İşletmeci şirketin kaza sonrası verdiği bilgilerden çok kapsamlı tedbirlerin alındığı sonucu çıkartılıyor. “Daha fazla bir şey yapılamazdı” dememiz bekleniyor… Belli ki, yaşanan, işletmeci şirketin de beklemediği türden bir kazaymış…
Sorun da galiba burada: Yerin yüzmetrelerce altında insan çalıştırılan maden ocaklarında meydana gelebilecek olumsuzluklardan öngörülebilir olanlarla ilgili tedbir almak yeterli değildir; öngörülemediği halde veya ihmaller yüzünden olabilecek kazalar için her türlü hazırlık gerekiyor esas… Özellikle 1992’de Kozlu’daki kömür madeninde yaşananlardan sonra…
Bazıları, her kazadan sonra, “Ocaklar kapatılsın” kampanyası açarlar. Zaten pahalıya mal olan kendi kömürümüzü çıkarmak yerine, ihtiyacımız olan miktarı ucuz fiyata ithal etsek, ocağı kapatıldığı için evine gönderilecek maden işçisine ücretini çalışmadan ödeyebileceğimiz ileri sürülür. Bir başka görüş de, kömürün unutulup bütünüyle doğalgaza geçilmesidir; doğalgazın dövizle ödenen maliyetini de unutmamızı bekler bu görüşün sahipleri…

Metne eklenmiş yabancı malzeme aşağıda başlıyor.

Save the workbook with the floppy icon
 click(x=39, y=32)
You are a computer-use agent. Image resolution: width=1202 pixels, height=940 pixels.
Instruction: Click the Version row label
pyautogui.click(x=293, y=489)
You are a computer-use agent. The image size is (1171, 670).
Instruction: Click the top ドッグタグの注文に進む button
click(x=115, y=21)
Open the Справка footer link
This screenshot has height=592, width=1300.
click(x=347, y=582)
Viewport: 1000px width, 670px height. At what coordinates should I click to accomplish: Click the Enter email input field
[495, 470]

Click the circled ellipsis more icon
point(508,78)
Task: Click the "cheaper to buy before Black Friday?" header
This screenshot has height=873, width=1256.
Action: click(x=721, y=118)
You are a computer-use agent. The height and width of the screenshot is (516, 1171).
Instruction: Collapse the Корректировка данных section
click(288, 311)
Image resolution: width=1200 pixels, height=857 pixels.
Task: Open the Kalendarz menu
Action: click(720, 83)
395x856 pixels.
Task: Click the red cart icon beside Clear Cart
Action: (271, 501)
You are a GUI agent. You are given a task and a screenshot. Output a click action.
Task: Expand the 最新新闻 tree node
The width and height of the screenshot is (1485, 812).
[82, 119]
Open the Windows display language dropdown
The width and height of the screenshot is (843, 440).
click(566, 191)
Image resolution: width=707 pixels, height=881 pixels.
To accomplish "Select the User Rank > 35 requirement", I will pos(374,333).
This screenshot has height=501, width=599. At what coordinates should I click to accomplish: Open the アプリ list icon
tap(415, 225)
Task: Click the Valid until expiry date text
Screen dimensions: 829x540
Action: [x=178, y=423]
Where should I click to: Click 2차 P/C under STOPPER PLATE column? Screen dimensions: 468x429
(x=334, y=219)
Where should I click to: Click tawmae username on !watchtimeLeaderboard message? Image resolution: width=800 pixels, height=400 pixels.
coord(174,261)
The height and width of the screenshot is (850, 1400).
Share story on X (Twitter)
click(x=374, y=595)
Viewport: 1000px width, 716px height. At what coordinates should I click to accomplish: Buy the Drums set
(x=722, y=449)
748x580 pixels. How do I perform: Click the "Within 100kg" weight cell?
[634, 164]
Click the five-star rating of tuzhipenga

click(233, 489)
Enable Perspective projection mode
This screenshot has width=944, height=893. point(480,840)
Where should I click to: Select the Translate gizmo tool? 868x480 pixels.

Yürekler yanık ve acılar çok taze olduğu için bu aşamada fazla ileri şeyler söylemek yanlış olabilir. Ancak, insan hayatına mal olan her yanlışlığın hesabının mutlaka sorulmasını ve benzer can alıcı olayların bir daha yaşanmamasını talep etmek herhalde hakkımız…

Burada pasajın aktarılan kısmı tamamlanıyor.